| Provided text |
****************************************

In  telemetering,  system analog  signals originating in  remote locations are first converted
into digital signals and then transmitted to the control station.  Remote weather and
defense related monitoring systems fall into this  category of applications.  The opportunity
for corruption includes:
     1.  Modification of binary coded characters,
     2.  Disruption/distortion of digitally generated symbology,
     3.  Transmission of corrupting code to ground site for execution during analysis,
          sorting or redistribution, and
     4.  Distortion of wave windows in the millimeter bands.
 
     D. Voice  communications systems -  are also becoming  increasingly oriented toward
digital signal processing.   Thus,  in many situations analog voice signals are being
digitized with  A-D  converters and  subsequently transmitted over  time shared channels,
with  many conversations being "simultaneously"  carried over the same channel.   Such
systems can be designed to  be flexible and can handle both speech and data at the same
time while making optimum use of the bandwidth capabilities.   AT&T has had its
microwave repeaters come under attack from sophisticated hackers.  To date,  the system
has been saved from  corruption by the combination of equipment sophistication,  cost to
duplicate that equipment, and security.  This  is not to say  that  hackers have not taken
credit for some documented problems.   This area provides a positive use of RF based
code sets to attack the attacker.  Sobczak has developed signed VIRUS which corrupts
illegal data gatherers.  We call our concept "cheap shot protection."   As previously stated,
a program can attack,  execute,  and erase, leaving no trace of the interdiction.

     There  are several VIRUS active on bulletin boards which  start as a time bomb, i.e.,
get copied to a hard drive,  file server,  or unprotected controller-type chip,  function  as
a Trojan  reproducing in  a new area  hidden so  that  the time bomb repeats  itself, poison
the operating system, and then jumps to the DEL(ete)  command and erase itself.  An
aggressor could spend  a great deal of effort protecting against himself (a Trojan/VIRUS
in his system).
 
     In summary, the major use of less-lethal will be psychological.   The attacker would be
charged with fooling the computer, thereby increasing the uncertainty of those using it.
The designer of a less-lethal weapon would decide upon the best area to affect in order
to reduce confidence.  The implanted code would modify decoded data  to affect operator
efficiency by  reducing  the detection rate of true targets, while increasing the false alarm
rate in finger printing.   Suspect equipment will cause  the redirection of technology
resources to  prove the fact of a problem.   This, in turn, will affect production, upgrades,
and maintenance.  It will cost more to produce and increase  the  resource commitment.

****************************************

| Required tasks |
a) Answer these questions from the text on telemetering and voice communications:
(i) In telemetering, what are analog signals converted into before being sent to the control station?
(ii) What has Sobczak developed?
(iii) According to the summary, what will the major use of less-lethal be?
b) Output the part of the text on telemetering and voice communications that starts with "In summary, the" and goes on through "those using it.", with no changes.
c) Translate this sentence from the text on telemetering and voice communications into Spanish: "AT&T has had its microwave repeaters come under attack from sophisticated hackers."

| Collected data |
****************************************

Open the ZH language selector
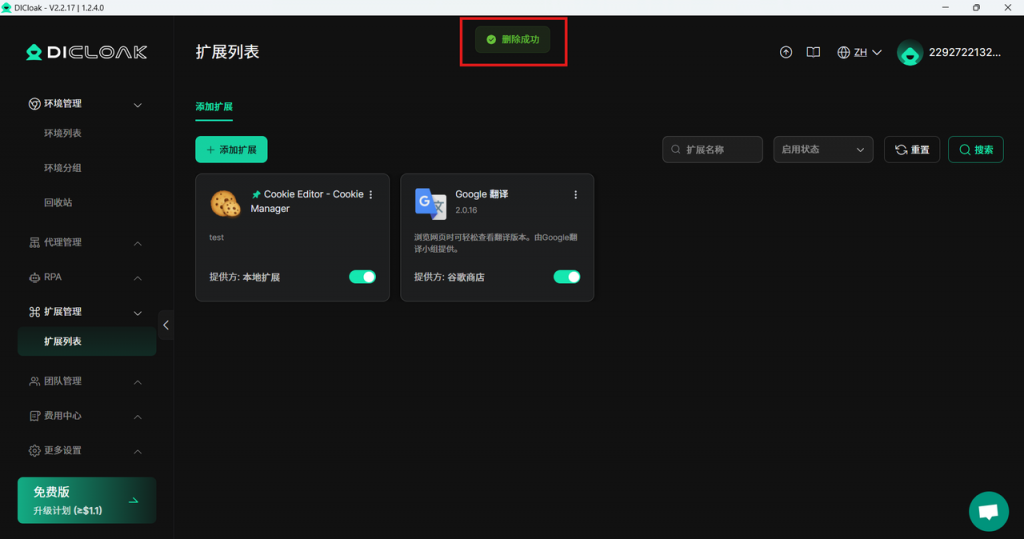 click(859, 52)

****************************************

| Answers in order |
a)
(i) Digital signals.
(ii) Signed VIRUS which corrupts illegal data gatherers.
(iii) Psychological.

b)
In summary, the major use of less-lethal will be psychological.   The attacker would be
charged with fooling the computer, thereby increasing the uncertainty of those using it.

c) Los repetidores de microondas de AT&T han sido atacados por hackers sofisticados.